Comme il arrive, hélas! souvent avec l’imperfection humaine, Parmentier eut parfois les défauts de ses qualités, et dit un consciencieux biographe déjà cité: «Il portait le désir du bien à un excès qui devenait parfois condamnable; blâmant avec trop peu de ménagement certaines mesures administratives qu’il jugeait désastreuses, il avait paru dans ses derniers temps morose et frondeur.» Dans la vie privée, une certaine brusquerie de manières, qui contrastait avec la bonté de son cœur et sa bienveillance naturelle, l’avait fait nommer par quelques-uns le bourru bienfaisant. Titre mérité, car souvent l’homme qui s’était retiré d’auprès de lui, certain de n’avoir pas son appui, recevait, peu de jours après, la grâce sur laquelle il ne comptait plus et que Parmentier, radieux, s’empressait de venir apporter lui-même.

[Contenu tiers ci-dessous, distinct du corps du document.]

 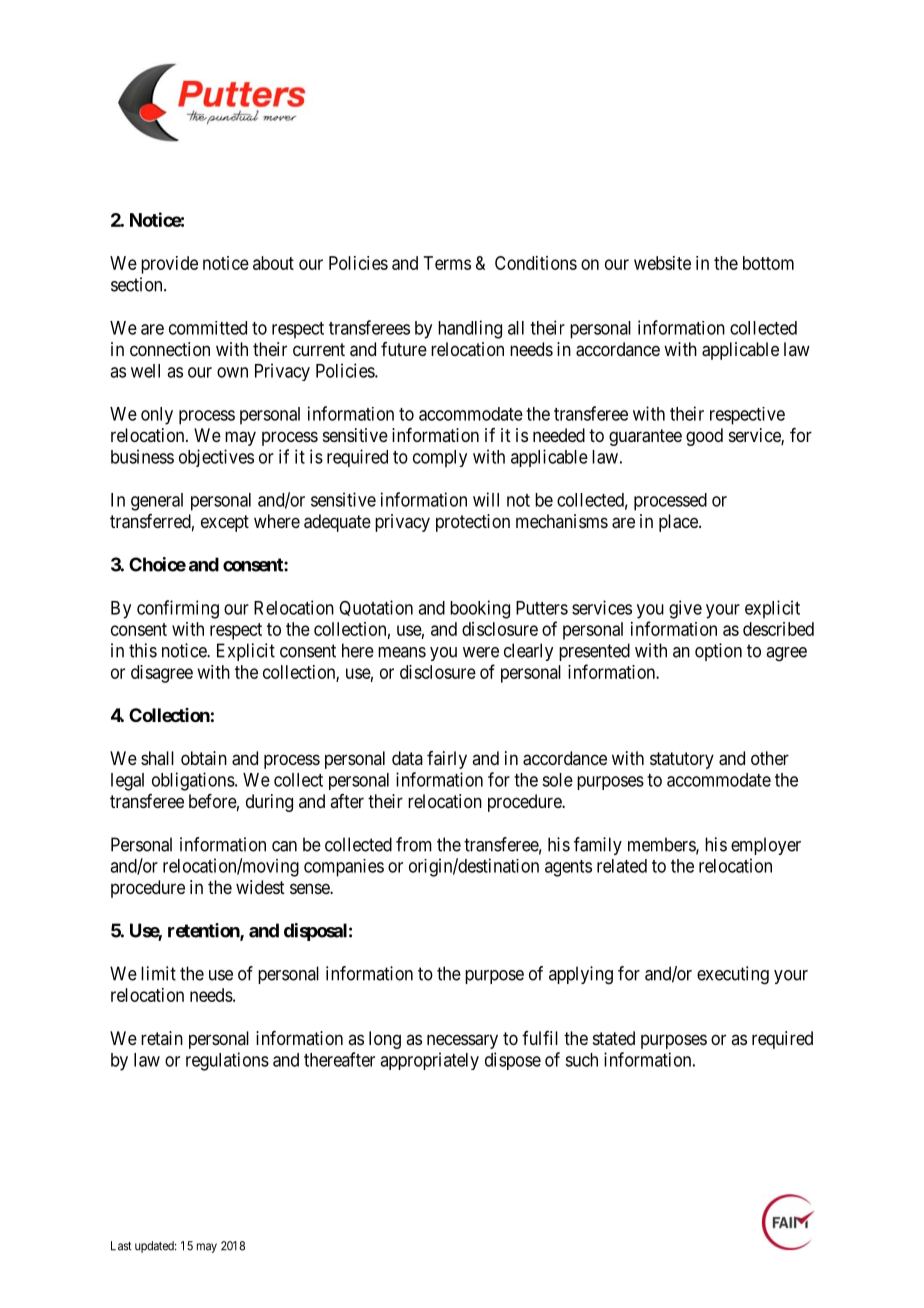 What do you see at coordinates (447, 263) in the screenshot?
I see `Terms` at bounding box center [447, 263].
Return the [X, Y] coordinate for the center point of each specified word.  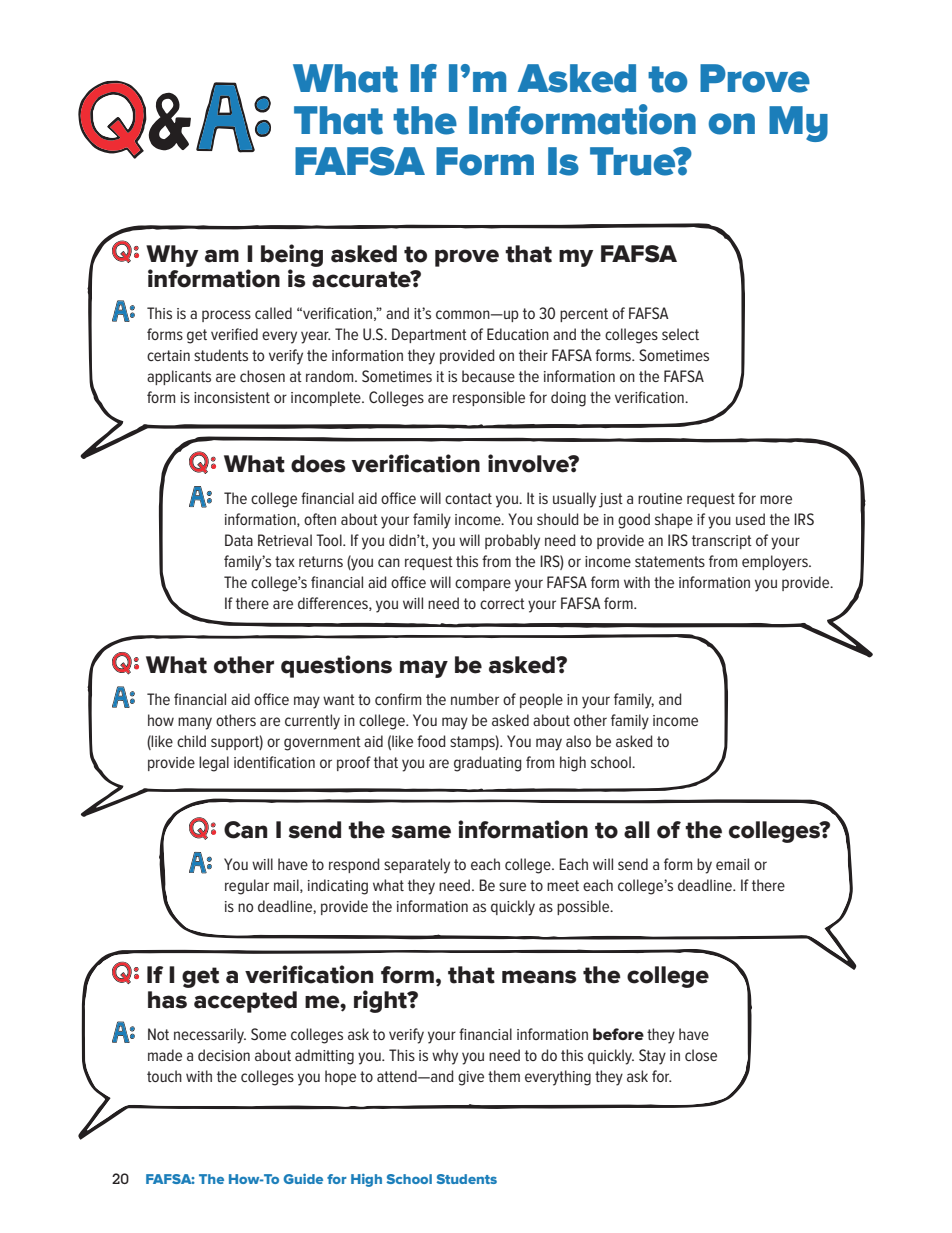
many [195, 723]
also [578, 741]
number [475, 699]
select [680, 334]
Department [429, 335]
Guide [303, 1179]
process [226, 316]
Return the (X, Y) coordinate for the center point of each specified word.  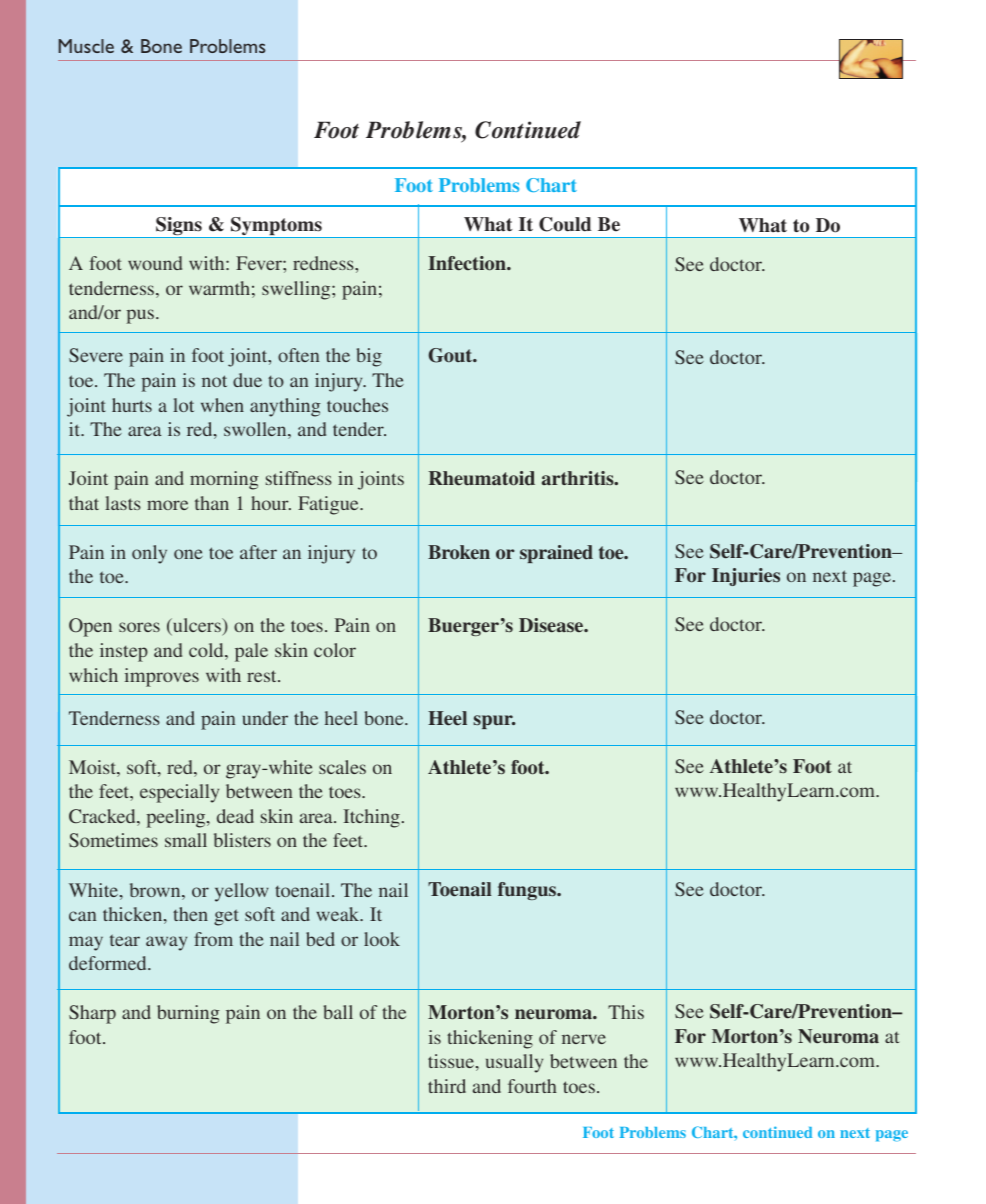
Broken (459, 552)
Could (565, 224)
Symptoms (276, 227)
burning (188, 1014)
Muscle (86, 46)
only (149, 554)
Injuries (746, 577)
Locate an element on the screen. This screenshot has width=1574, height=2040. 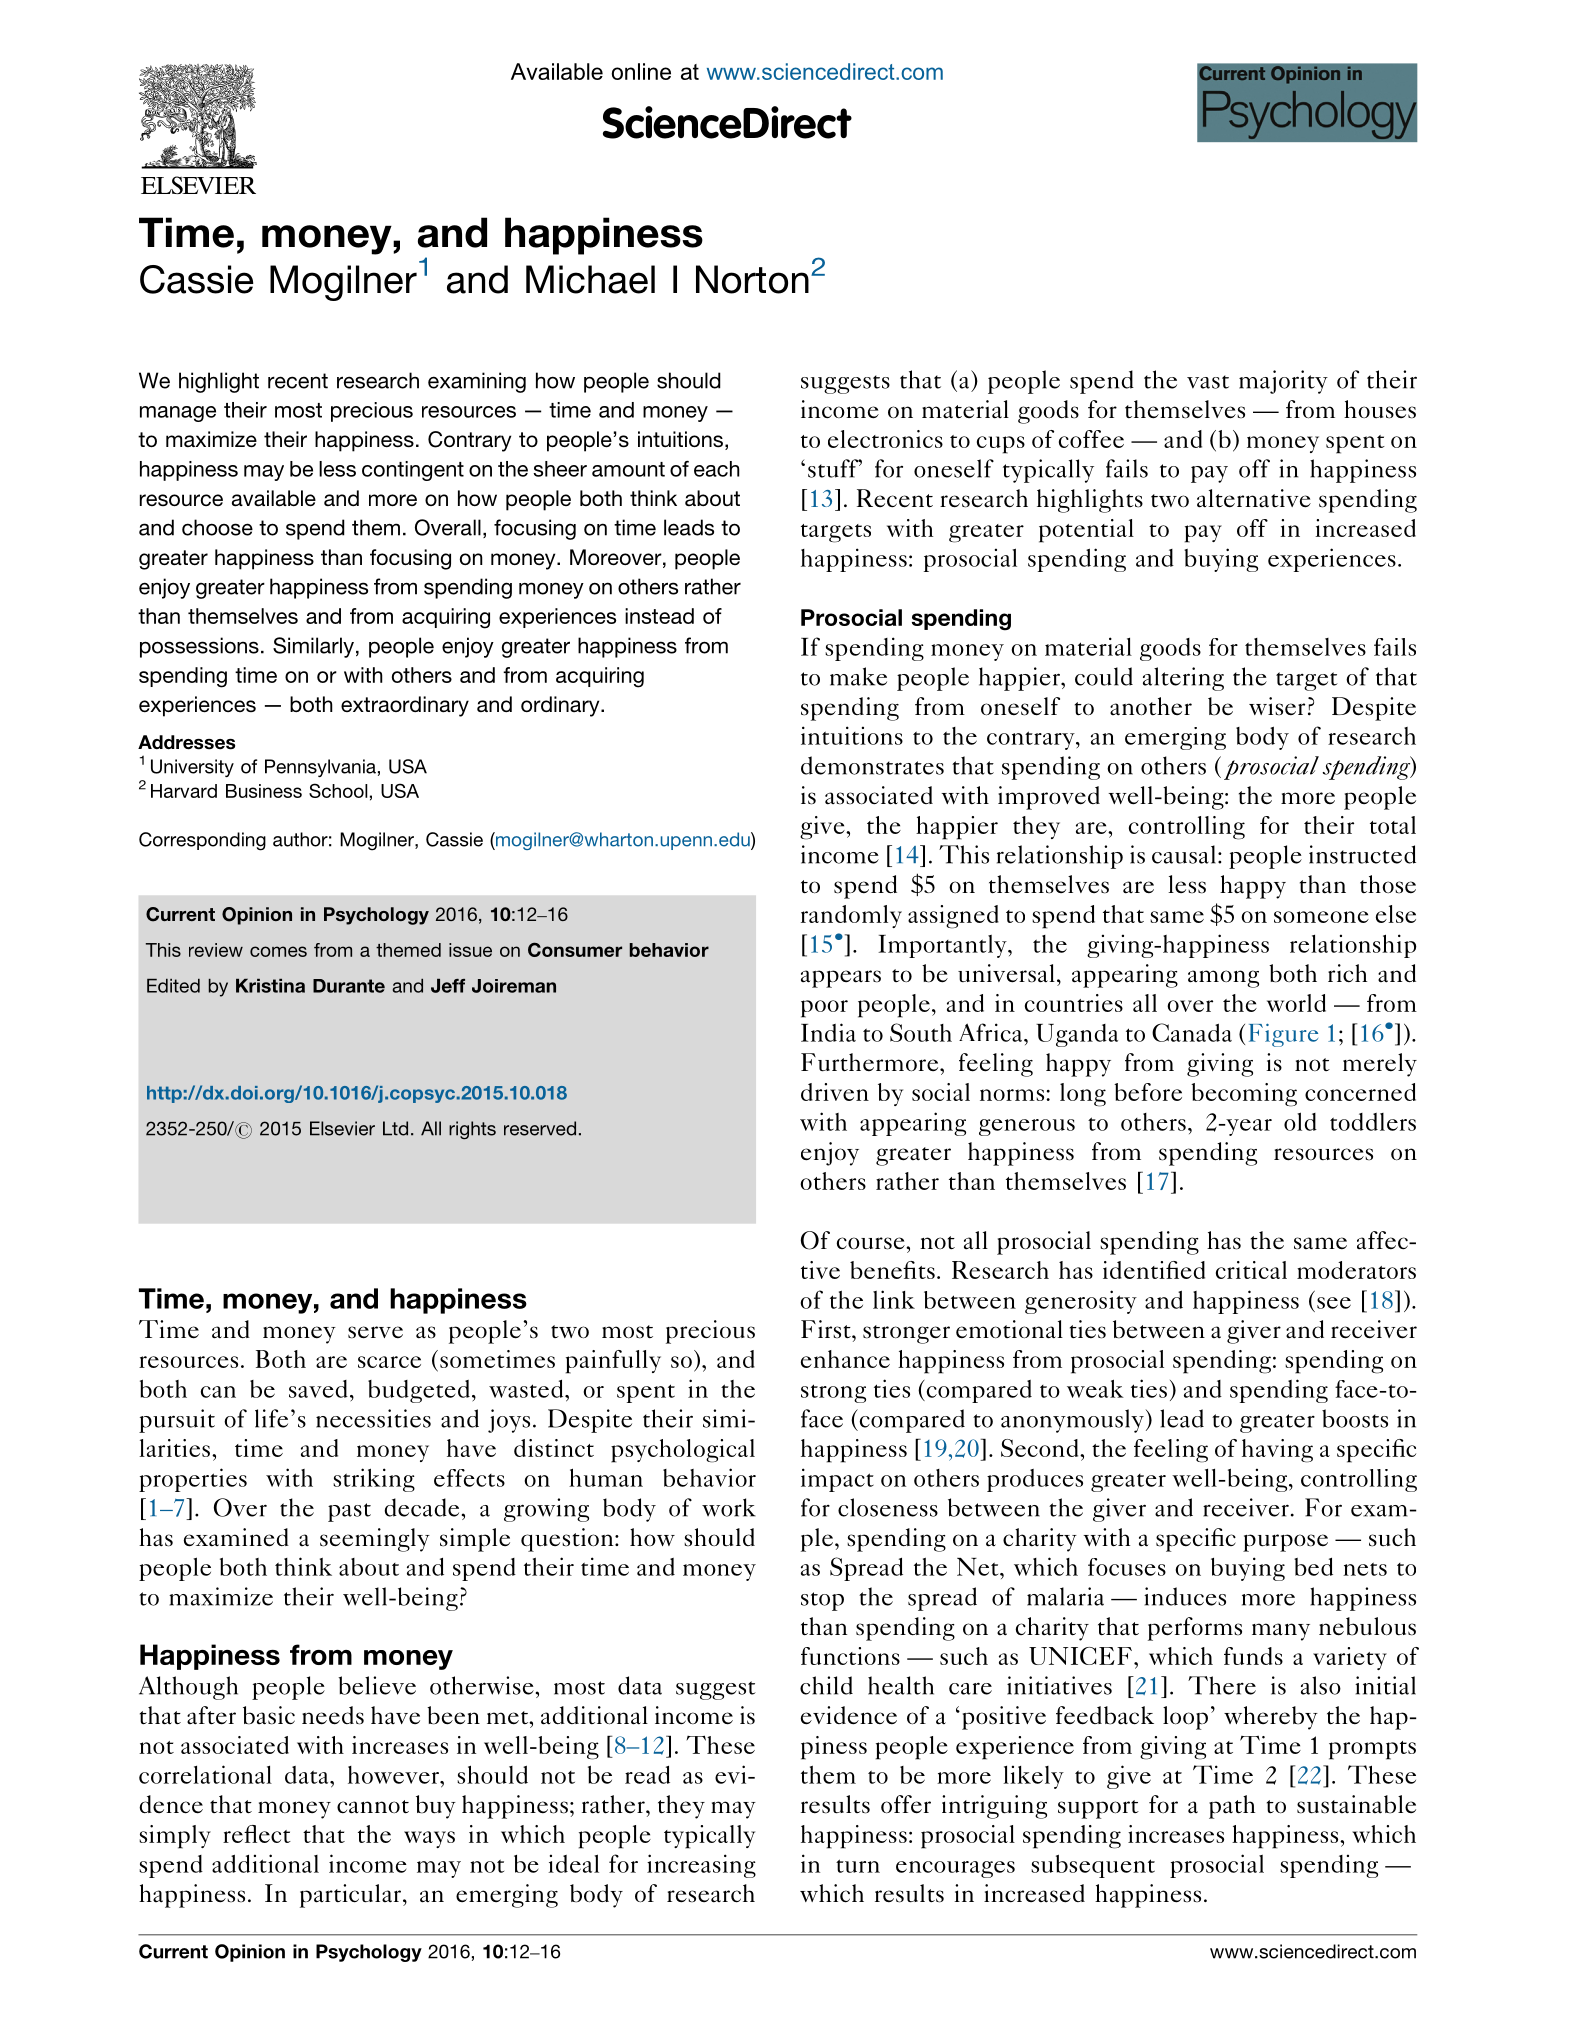
old is located at coordinates (1300, 1121).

Jusque sur le lit de douleur où le clouait la maladie, il se préoccupait du bien à faire, et peu de jours avant sa mort, il disait à ses deux neveux qui lui prodiguaient leurs soins affectueux et dont il s’efforçait, en multipliant ses sages instructions, d’exciter l’émulation:

«Ne pouvant plus travailler, je voudrais faire l’office de la pierre à aiguiser qui ne coupe pas, mais qui dispose le fer à couper.»

«Parmentier, dit M. Mouchon, dans son intéressante Notice[59], avait atteint sa soixante-dixième année lorsqu’il rendit son âme à Dieu. C’était en 1813 (17 décembre) alors que l’étoile de Napoléon commençait à pâlir. Plus heureux que ce grand monarque, il s’endormit dans le sein de l’éternité sans avoir eu à déplorer aucun de ces affreux revers qui déjouent toutes les combinaisons du génie et laissent les grandes conquêtes infructueuses. C’est que, comme l’a judicieusement fait observer M. Ottavé, loin d’avoir agité un flambeau qui éblouit, il a répandu une lumière qui vivifie et qui féconde.»